RECORD EXTRACTS:
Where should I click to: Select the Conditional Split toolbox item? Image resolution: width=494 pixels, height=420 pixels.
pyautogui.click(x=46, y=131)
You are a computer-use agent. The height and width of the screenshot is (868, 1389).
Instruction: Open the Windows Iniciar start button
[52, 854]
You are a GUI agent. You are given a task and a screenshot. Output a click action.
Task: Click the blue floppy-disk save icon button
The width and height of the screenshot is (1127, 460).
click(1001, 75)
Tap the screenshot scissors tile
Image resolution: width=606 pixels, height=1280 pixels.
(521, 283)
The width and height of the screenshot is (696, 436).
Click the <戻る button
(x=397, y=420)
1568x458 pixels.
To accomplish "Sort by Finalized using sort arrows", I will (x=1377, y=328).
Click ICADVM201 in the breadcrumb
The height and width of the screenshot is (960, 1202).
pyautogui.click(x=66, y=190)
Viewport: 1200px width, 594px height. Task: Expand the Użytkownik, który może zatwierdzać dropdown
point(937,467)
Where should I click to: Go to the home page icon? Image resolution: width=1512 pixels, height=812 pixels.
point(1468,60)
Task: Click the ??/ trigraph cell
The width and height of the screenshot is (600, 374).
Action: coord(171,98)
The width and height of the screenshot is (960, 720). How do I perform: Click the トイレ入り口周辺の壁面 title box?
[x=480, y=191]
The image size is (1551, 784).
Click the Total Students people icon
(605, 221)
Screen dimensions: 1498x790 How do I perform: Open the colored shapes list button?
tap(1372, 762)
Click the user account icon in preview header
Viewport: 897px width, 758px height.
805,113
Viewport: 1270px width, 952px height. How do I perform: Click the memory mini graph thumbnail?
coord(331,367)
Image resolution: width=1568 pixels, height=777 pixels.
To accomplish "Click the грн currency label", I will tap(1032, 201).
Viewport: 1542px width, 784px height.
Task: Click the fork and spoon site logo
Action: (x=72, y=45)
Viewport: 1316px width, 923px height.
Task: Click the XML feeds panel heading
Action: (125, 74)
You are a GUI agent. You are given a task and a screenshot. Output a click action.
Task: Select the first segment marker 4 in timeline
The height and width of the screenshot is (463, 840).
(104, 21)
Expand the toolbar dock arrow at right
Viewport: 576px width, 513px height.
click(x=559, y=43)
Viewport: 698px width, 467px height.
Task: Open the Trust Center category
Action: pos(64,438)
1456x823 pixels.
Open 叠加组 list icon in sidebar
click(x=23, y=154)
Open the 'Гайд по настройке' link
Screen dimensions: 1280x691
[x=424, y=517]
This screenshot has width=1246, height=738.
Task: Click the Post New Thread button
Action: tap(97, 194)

WRITTEN REQUEST: Please render every line of the listing above as a Markdown table with the columns Row and Line, skipping blank lines and numbering the rest in order.

THE OUTPUT:
| Row | Line |
|---|---|
| 1 | Where should I click to: Select the Conditional Split toolbox item? Image resolution: width=494 pixels, height=420 pixels. |
| 2 | pyautogui.click(x=46, y=131) |
| 3 | You are a computer-use agent. The height and width of the screenshot is (868, 1389). |
| 4 | Instruction: Open the Windows Iniciar start button |
| 5 | [52, 854] |
| 6 | You are a GUI agent. You are given a task and a screenshot. Output a click action. |
| 7 | Task: Click the blue floppy-disk save icon button |
| 8 | The width and height of the screenshot is (1127, 460). |
| 9 | click(1001, 75) |
| 10 | Tap the screenshot scissors tile |
| 11 | Image resolution: width=606 pixels, height=1280 pixels. |
| 12 | (521, 283) |
| 13 | The width and height of the screenshot is (696, 436). |
| 14 | Click the <戻る button |
| 15 | (x=397, y=420) |
| 16 | 1568x458 pixels. |
| 17 | To accomplish "Sort by Finalized using sort arrows", I will (x=1377, y=328). |
| 18 | Click ICADVM201 in the breadcrumb |
| 19 | The height and width of the screenshot is (960, 1202). |
| 20 | pyautogui.click(x=66, y=190) |
| 21 | Viewport: 1200px width, 594px height. Task: Expand the Użytkownik, który może zatwierdzać dropdown |
| 22 | point(937,467) |
| 23 | Where should I click to: Go to the home page icon? Image resolution: width=1512 pixels, height=812 pixels. |
| 24 | point(1468,60) |
| 25 | Task: Click the ??/ trigraph cell |
| 26 | The width and height of the screenshot is (600, 374). |
| 27 | Action: coord(171,98) |
| 28 | The width and height of the screenshot is (960, 720). How do I perform: Click the トイレ入り口周辺の壁面 title box? |
| 29 | [x=480, y=191] |
| 30 | The image size is (1551, 784). |
| 31 | Click the Total Students people icon |
| 32 | (605, 221) |
| 33 | Screen dimensions: 1498x790 How do I perform: Open the colored shapes list button? |
| 34 | tap(1372, 762) |
| 35 | Click the user account icon in preview header |
| 36 | Viewport: 897px width, 758px height. |
| 37 | 805,113 |
| 38 | Viewport: 1270px width, 952px height. How do I perform: Click the memory mini graph thumbnail? |
| 39 | coord(331,367) |
| 40 | Image resolution: width=1568 pixels, height=777 pixels. |
| 41 | To accomplish "Click the грн currency label", I will tap(1032, 201). |
| 42 | Viewport: 1542px width, 784px height. |
| 43 | Task: Click the fork and spoon site logo |
| 44 | Action: (x=72, y=45) |
| 45 | Viewport: 1316px width, 923px height. |
| 46 | Task: Click the XML feeds panel heading |
| 47 | Action: (125, 74) |
| 48 | You are a GUI agent. You are given a task and a screenshot. Output a click action. |
| 49 | Task: Select the first segment marker 4 in timeline |
| 50 | The height and width of the screenshot is (463, 840). |
| 51 | (104, 21) |
| 52 | Expand the toolbar dock arrow at right |
| 53 | Viewport: 576px width, 513px height. |
| 54 | click(x=559, y=43) |
| 55 | Viewport: 698px width, 467px height. |
| 56 | Task: Open the Trust Center category |
| 57 | Action: pos(64,438) |
| 58 | 1456x823 pixels. |
| 59 | Open 叠加组 list icon in sidebar |
| 60 | click(x=23, y=154) |
| 61 | Open the 'Гайд по настройке' link |
| 62 | Screen dimensions: 1280x691 |
| 63 | [x=424, y=517] |
| 64 | This screenshot has width=1246, height=738. |
| 65 | Task: Click the Post New Thread button |
| 66 | Action: tap(97, 194) |